Dimethyl fumarate (DMF; C6H8O4) is an ester of fumaric acid widely used in clinical practice for the treatment of relapsing forms of multiple sclerosis and plaque psoriasis. Beyond its established immunomodulatory actions, DMF is increasingly recognized as a small molecule capable of reshaping cellular redox homeostasis and mitochondrial physiology. Mitochondria are double-membrane organelles that integrate energy metabolism, calcium buffering, and apoptosis regulation, while also generating reactive oxygen species that function as signaling mediators. Given their central role in neuronal survival and function, mitochondrial integrity is a critical determinant of neuroprotection. The aim of this review is to discuss the mechanistic aspects by which DMF influences mitochondrial physiology in central nervous system (CNS) cells, based on evidence from experimental models and patient-derived samples. Data consistently show that DMF activates the Nrf2 pathway, leading to increased expression of antioxidant enzymes (e.g., NQO-1, HO-1) and induction of mitochondrial biogenesis markers (e.g., PGC-1α, NRF1, TFAM). In neurons and oligodendrocytes, DMF enhances respiratory function and limits apoptosis by modulating BCL-2 family proteins and suppressing cytochrome c release. Disease-relevant studies further demonstrate frataxin upregulation in Friedreich’s ataxia and reduction of mitochondrial reactive oxygen species in C9orf72-related models. Conversely, in microglia, T cells, and vascular cells, DMF may impair mitochondrial respiration or increase apoptosis, particularly under inflammatory stress, suggesting a context-dependent effect. In conclusion, DMF exerts multifaceted and cell type–specific actions on mitochondria. Understanding these mechanisms may guide optimized therapeutic strategies and the identification of biomarkers for precision use in neurological disorders.

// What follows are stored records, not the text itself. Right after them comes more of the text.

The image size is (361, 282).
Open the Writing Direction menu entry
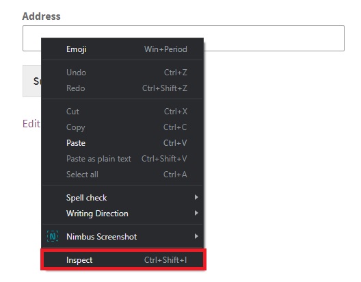pos(122,213)
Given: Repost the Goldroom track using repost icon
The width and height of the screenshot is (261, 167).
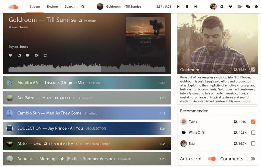Looking at the screenshot, I should (x=19, y=55).
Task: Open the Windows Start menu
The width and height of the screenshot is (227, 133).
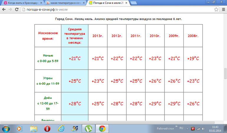Action: (x=6, y=129)
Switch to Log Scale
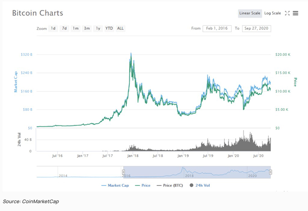Screen dimensions: 308x211 click(x=272, y=13)
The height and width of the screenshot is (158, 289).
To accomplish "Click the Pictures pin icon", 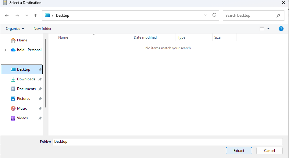I will [40, 99].
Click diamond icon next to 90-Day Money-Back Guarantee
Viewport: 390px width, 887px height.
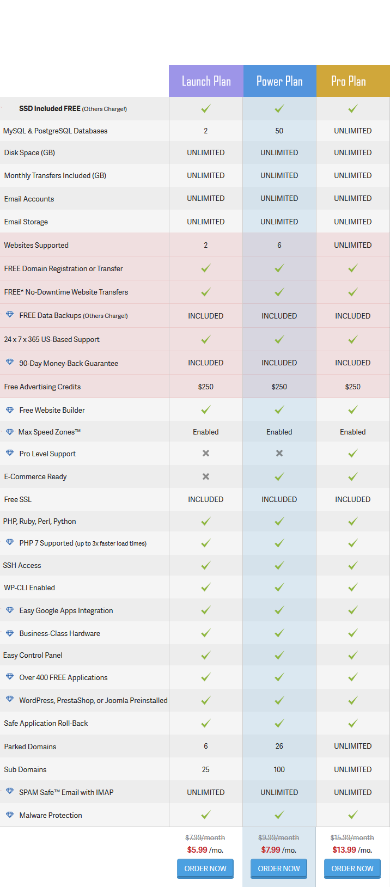pyautogui.click(x=10, y=362)
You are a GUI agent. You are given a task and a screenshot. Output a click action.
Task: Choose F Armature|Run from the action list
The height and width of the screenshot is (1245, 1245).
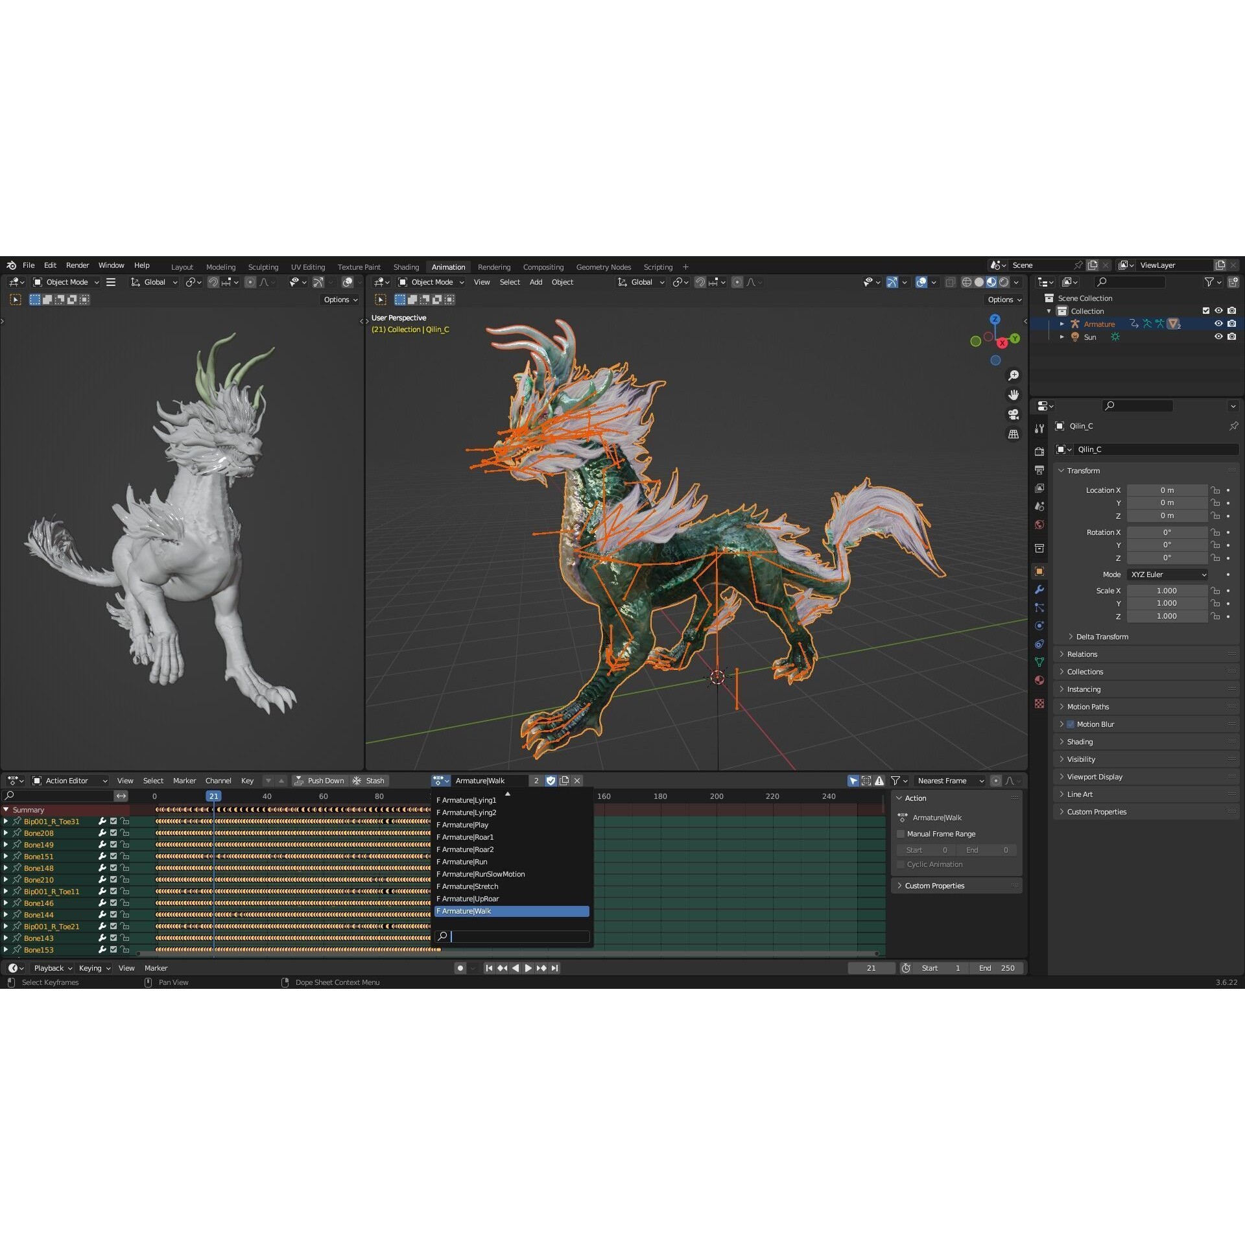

DMF modulates various biological phenomena related to mitochondrial physiology. This drug can increase or decrease mitochondrial activity, both effects being of pharmacological interest. Furthermore, DMF alters mitochondrial redox biology, potentially promoting or attenuating the production of reactive radical and non-radical species in these organelles. DMF also induces mitochondrial biogenesis (i.e., synthesis of new mitochondria) and mitophagy (i.e., degradation of mitochondria), depending on the context. However, it is known that DMF can act as a mitochondrial toxicant, promoting deleterious effects in healthy cells. Cell fate is modulated by DMF through a mitochondria-dependent action. Although much is known about the mechanisms of action by which DMF interferes with mitochondrial physiology, much remains to be discovered, which may allow this drug to be used in other clinical conditions in which mitochondria play a pathophysiological role. This figure was created by utilizing an image obtained from Servier Medical Art, licensed under a Creative Commons Attribution 4.0 Unported License (https://creativecommons.org/licenses/by/4.0/).Diagram showing a central mitochondrion illustration surrounded by six labeled boxes: Mitochondrial function, Mitochondrial intoxication, Mitophagy, Intrinsic apoptotic pathway, Mitochondrial biogenesis, and Mitochondrial redox biology. An arrow points from a chemical structure toward the mitochondrion.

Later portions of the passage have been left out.